Wisia Wedzicha is Professor of Respiratory Medicine and Head of the Airways Division at the National Heart and Lung Institute, Imperial College, UK. She qualified from Somerville College, Oxford University and St Bartholomew’s Hospital Medical College, University of London. She was elected as Fellow of the Academy of Medical Sciences (FMedSci) in 2013 and is a National Institute of Health Research (NIHR) Senior Investigator. She received the Helmholtz International Fellow Award in 2014 and she delivered the Samuel Gee lecture at the Royal College of Physicians in 2016.
Professor Wedzicha has a major interest in the causes, mechanisms, impact and prevention of COPD exacerbations, and in the role of bacterial and viral infection in COPD exacerbations. She directs an active research group specialising in COPD exacerbations, and has published extensively on this topic.
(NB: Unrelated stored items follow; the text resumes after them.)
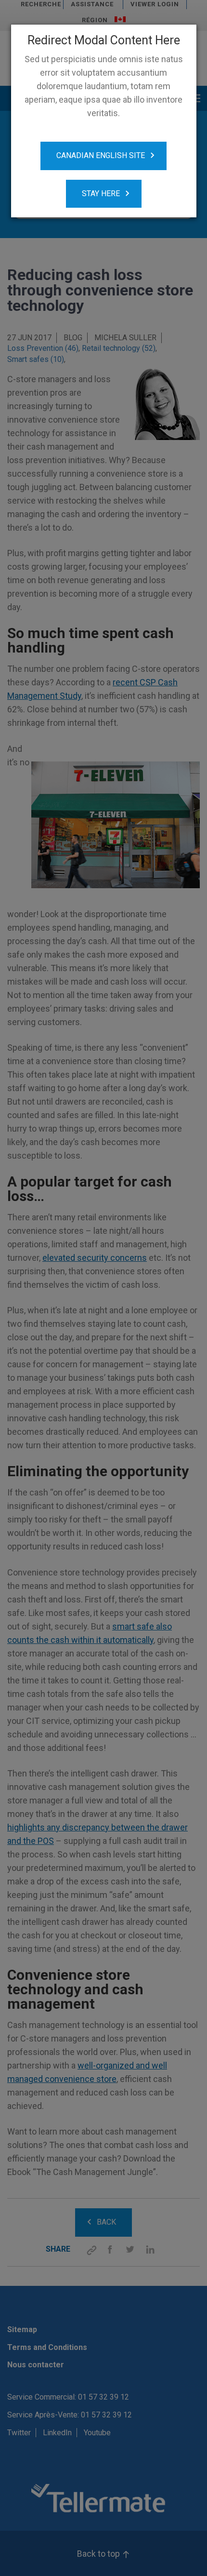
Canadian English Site (100, 155)
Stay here (101, 193)
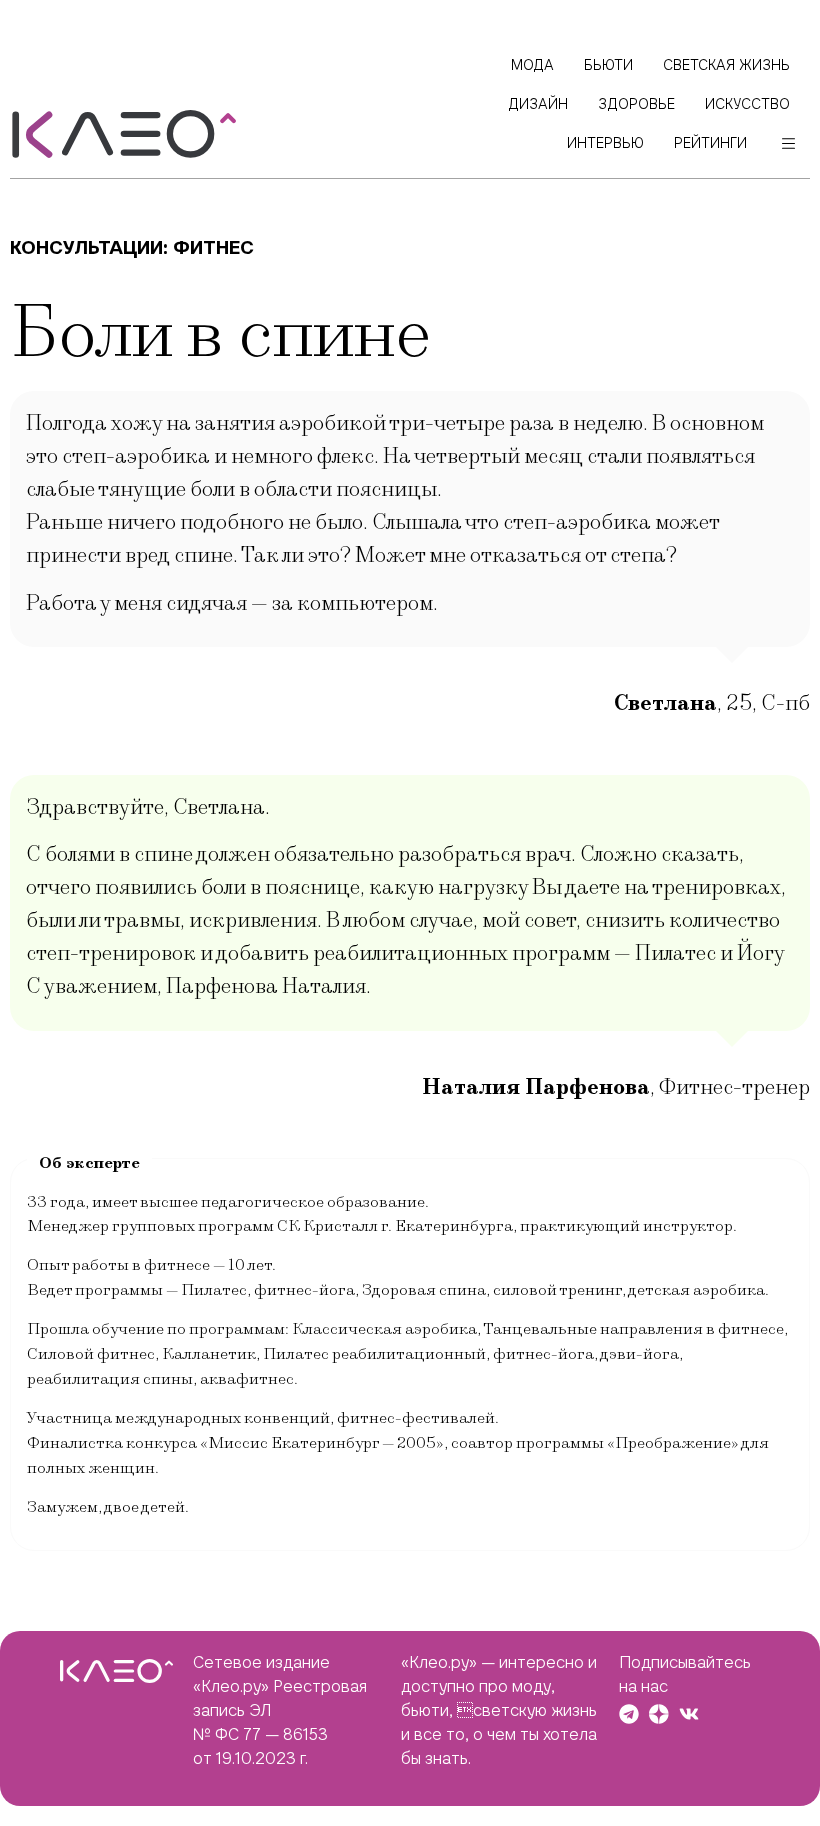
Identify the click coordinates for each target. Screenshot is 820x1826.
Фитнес (213, 247)
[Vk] (689, 1714)
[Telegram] (629, 1714)
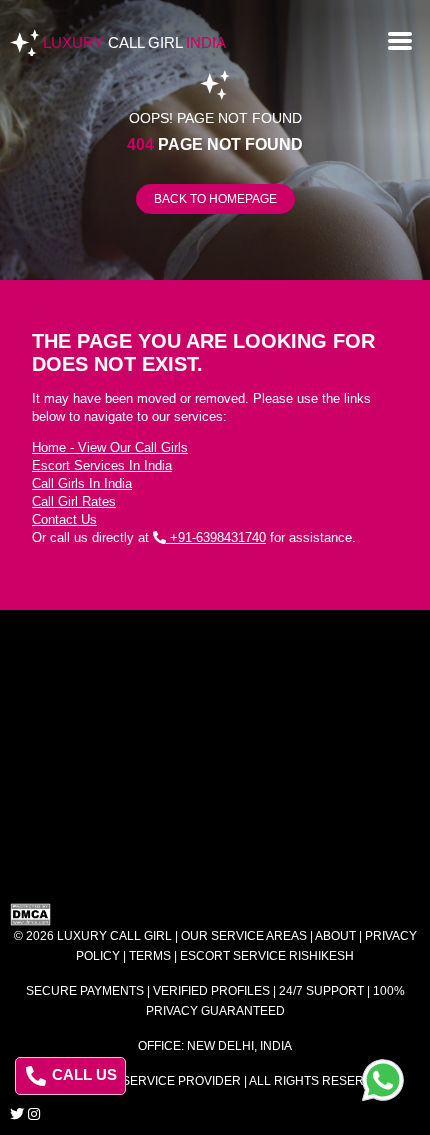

Professor Wedzicha chaired the English Department of the Health Home Oxygen Clinical User Group, and was a member of the Guideline Development Group for the revision of the National Institute for Healthcare and Clinical Excellence COPD Guidelines. She was a member of the Programme Board for the COPD National Clinical Strategy.
Professor Wedzicha was Editor-in-Chief of Thorax from 2002 to 2010, and is a member of the BioMed Central advisory board. She is currently Editor in Chief for the American Journal of Respiratory and Critical Care Medicine. In addition, she is on the editorial boards of a number of international journals. She was the Lancet Ombudsman till 2014, Publications Director for the European Respiratory Society (ERS) and has also previously been ERS Guidelines Director.